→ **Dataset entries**
======

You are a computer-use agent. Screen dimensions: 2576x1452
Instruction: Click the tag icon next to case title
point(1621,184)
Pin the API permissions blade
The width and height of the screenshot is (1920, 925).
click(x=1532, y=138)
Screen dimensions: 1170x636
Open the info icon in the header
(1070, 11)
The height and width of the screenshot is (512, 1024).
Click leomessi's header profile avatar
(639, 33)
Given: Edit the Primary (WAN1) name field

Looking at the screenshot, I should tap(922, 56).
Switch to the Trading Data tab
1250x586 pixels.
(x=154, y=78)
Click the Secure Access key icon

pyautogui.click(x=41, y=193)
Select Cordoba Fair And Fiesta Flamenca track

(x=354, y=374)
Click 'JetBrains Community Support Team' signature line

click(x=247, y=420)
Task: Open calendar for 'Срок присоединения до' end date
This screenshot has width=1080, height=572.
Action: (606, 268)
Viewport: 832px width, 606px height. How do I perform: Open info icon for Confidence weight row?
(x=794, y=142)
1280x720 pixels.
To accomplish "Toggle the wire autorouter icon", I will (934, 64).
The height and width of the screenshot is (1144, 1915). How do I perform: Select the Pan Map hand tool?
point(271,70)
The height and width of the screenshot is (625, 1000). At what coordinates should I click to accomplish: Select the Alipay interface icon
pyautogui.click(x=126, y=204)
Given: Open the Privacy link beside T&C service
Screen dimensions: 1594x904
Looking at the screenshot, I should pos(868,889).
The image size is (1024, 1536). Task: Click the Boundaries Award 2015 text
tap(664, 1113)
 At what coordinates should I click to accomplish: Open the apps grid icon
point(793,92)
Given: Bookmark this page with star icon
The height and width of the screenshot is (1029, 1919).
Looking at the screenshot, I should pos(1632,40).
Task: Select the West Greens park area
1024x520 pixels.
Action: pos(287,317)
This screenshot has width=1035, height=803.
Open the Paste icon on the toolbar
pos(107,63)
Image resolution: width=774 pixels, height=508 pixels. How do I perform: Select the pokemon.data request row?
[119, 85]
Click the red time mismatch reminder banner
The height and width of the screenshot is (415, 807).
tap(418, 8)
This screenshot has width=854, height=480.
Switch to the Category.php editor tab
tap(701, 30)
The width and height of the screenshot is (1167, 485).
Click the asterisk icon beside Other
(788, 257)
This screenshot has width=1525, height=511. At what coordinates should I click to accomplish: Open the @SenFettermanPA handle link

======

→ **What you are asked to do**
Exactly as shown above, write out all the records.

→ **Output for this task**
You are a computer-use agent. Screen dimensions: 2576x1452
Instruction: Click the tag icon next to case title
point(1621,184)
Pin the API permissions blade
The width and height of the screenshot is (1920, 925).
click(x=1532, y=138)
Screen dimensions: 1170x636
Open the info icon in the header
(1070, 11)
The height and width of the screenshot is (512, 1024).
Click leomessi's header profile avatar
(639, 33)
Given: Edit the Primary (WAN1) name field

Looking at the screenshot, I should tap(922, 56).
Switch to the Trading Data tab
1250x586 pixels.
(x=154, y=78)
Click the Secure Access key icon

pyautogui.click(x=41, y=193)
Select Cordoba Fair And Fiesta Flamenca track

(x=354, y=374)
Click 'JetBrains Community Support Team' signature line

click(x=247, y=420)
Task: Open calendar for 'Срок присоединения до' end date
This screenshot has width=1080, height=572.
Action: (606, 268)
Viewport: 832px width, 606px height. How do I perform: Open info icon for Confidence weight row?
(x=794, y=142)
1280x720 pixels.
To accomplish "Toggle the wire autorouter icon", I will (934, 64).
The height and width of the screenshot is (1144, 1915). How do I perform: Select the Pan Map hand tool?
point(271,70)
The height and width of the screenshot is (625, 1000). At what coordinates should I click to accomplish: Select the Alipay interface icon
pyautogui.click(x=126, y=204)
Given: Open the Privacy link beside T&C service
Screen dimensions: 1594x904
Looking at the screenshot, I should pos(868,889).
The image size is (1024, 1536). Task: Click the Boundaries Award 2015 text
tap(664, 1113)
 At what coordinates should I click to accomplish: Open the apps grid icon
point(793,92)
Given: Bookmark this page with star icon
The height and width of the screenshot is (1029, 1919).
Looking at the screenshot, I should pos(1632,40).
Task: Select the West Greens park area
1024x520 pixels.
Action: pos(287,317)
This screenshot has width=1035, height=803.
Open the Paste icon on the toolbar
pos(107,63)
Image resolution: width=774 pixels, height=508 pixels. How do I perform: Select the pokemon.data request row?
[119, 85]
Click the red time mismatch reminder banner
The height and width of the screenshot is (415, 807).
tap(418, 8)
This screenshot has width=854, height=480.
Switch to the Category.php editor tab
tap(701, 30)
The width and height of the screenshot is (1167, 485).
Click the asterisk icon beside Other
(788, 257)
This screenshot has width=1525, height=511. At what coordinates should I click to accomplish: Open the @SenFettermanPA handle link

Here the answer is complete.